### TASK DETAILS
Only the tail of the listing is wanted: the line containing "License (37, 2324)" and all after it, repeated exactly, pictures omitted.

### DATA RECORDS

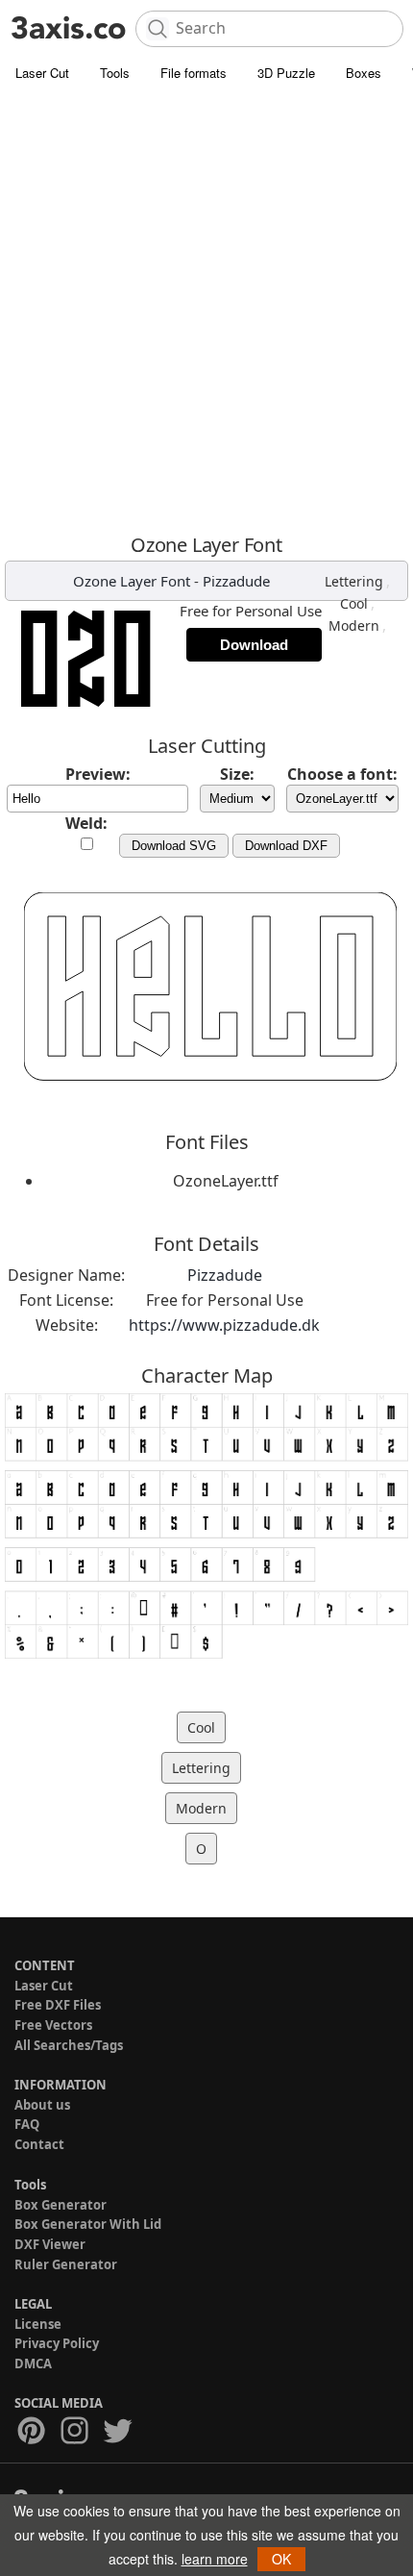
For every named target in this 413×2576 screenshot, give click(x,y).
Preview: (98, 774)
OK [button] (281, 2558)
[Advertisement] (206, 307)
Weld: (86, 823)
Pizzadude (236, 580)
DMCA (33, 2363)
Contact (39, 2144)
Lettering (354, 581)
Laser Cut (42, 72)
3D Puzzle (286, 72)
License (37, 2324)
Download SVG (174, 845)
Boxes (363, 72)
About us (42, 2104)
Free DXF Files (57, 2004)
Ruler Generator (65, 2264)
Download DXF (286, 845)
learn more (215, 2558)
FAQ (26, 2124)
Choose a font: (342, 774)
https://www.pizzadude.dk (224, 1325)
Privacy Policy (56, 2343)
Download (254, 645)
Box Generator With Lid (87, 2224)
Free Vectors (53, 2025)
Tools (115, 72)
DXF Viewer (49, 2244)
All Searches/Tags (68, 2045)
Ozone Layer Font (131, 580)
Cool (354, 603)
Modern (353, 625)
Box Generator (60, 2204)
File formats (193, 72)
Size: (237, 774)
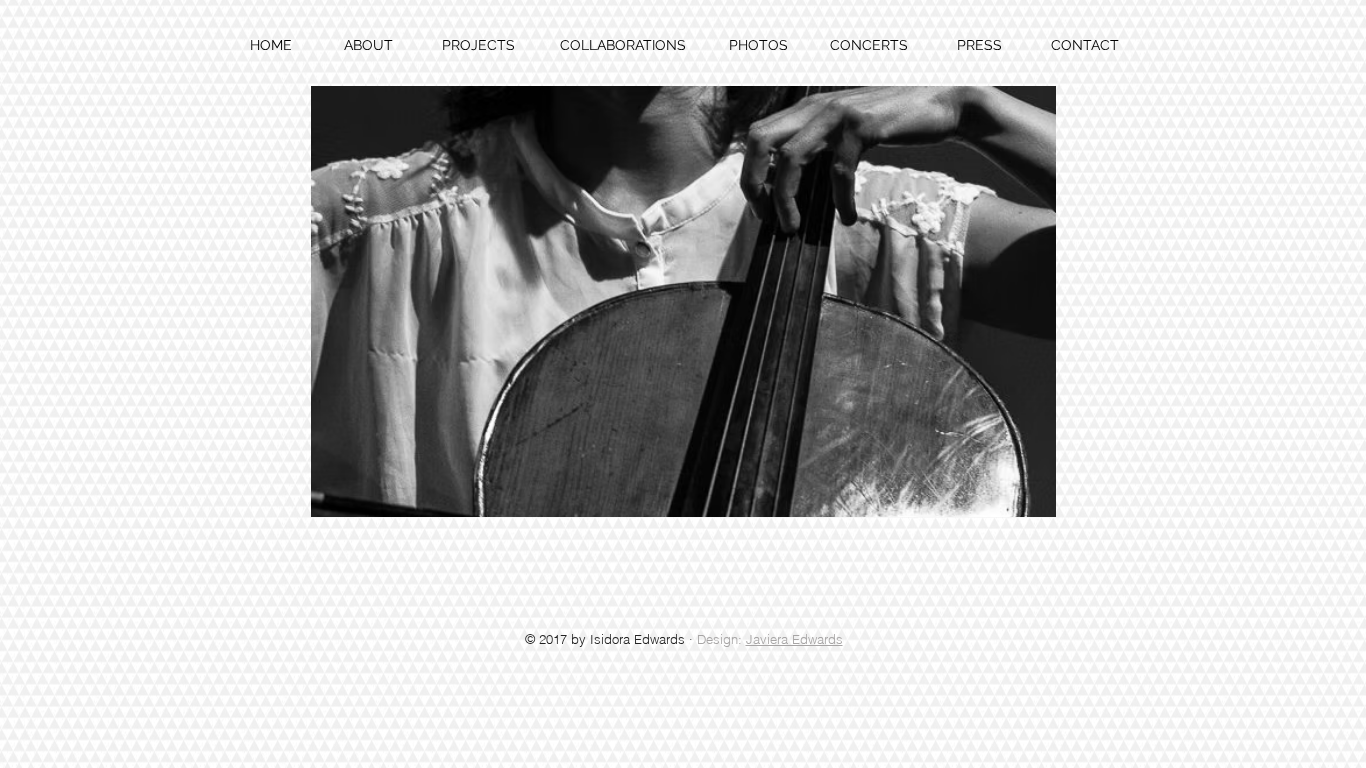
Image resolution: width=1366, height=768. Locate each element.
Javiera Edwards (794, 639)
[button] (683, 301)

### ANSWER TO THE PROBLEM
License (37, 2324)
Download SVG (174, 845)
Boxes (363, 72)
About us (42, 2104)
Free DXF Files (57, 2004)
Ruler Generator (65, 2264)
Download DXF (286, 845)
learn more (215, 2558)
FAQ (26, 2124)
Choose a font: (342, 774)
https://www.pizzadude.dk (224, 1325)
Privacy Policy (56, 2343)
Download (254, 645)
Box Generator With Lid (87, 2224)
Free Vectors (53, 2025)
Tools (115, 72)
DXF Viewer (49, 2244)
All Searches/Tags (68, 2045)
Ozone Layer Font (131, 580)
Cool (354, 603)
Modern (353, 625)
Box Generator (60, 2204)
File formats (193, 72)
Size: (237, 774)
Image resolution: width=1366, height=768. Locate each element.
Javiera Edwards (794, 639)
[button] (683, 301)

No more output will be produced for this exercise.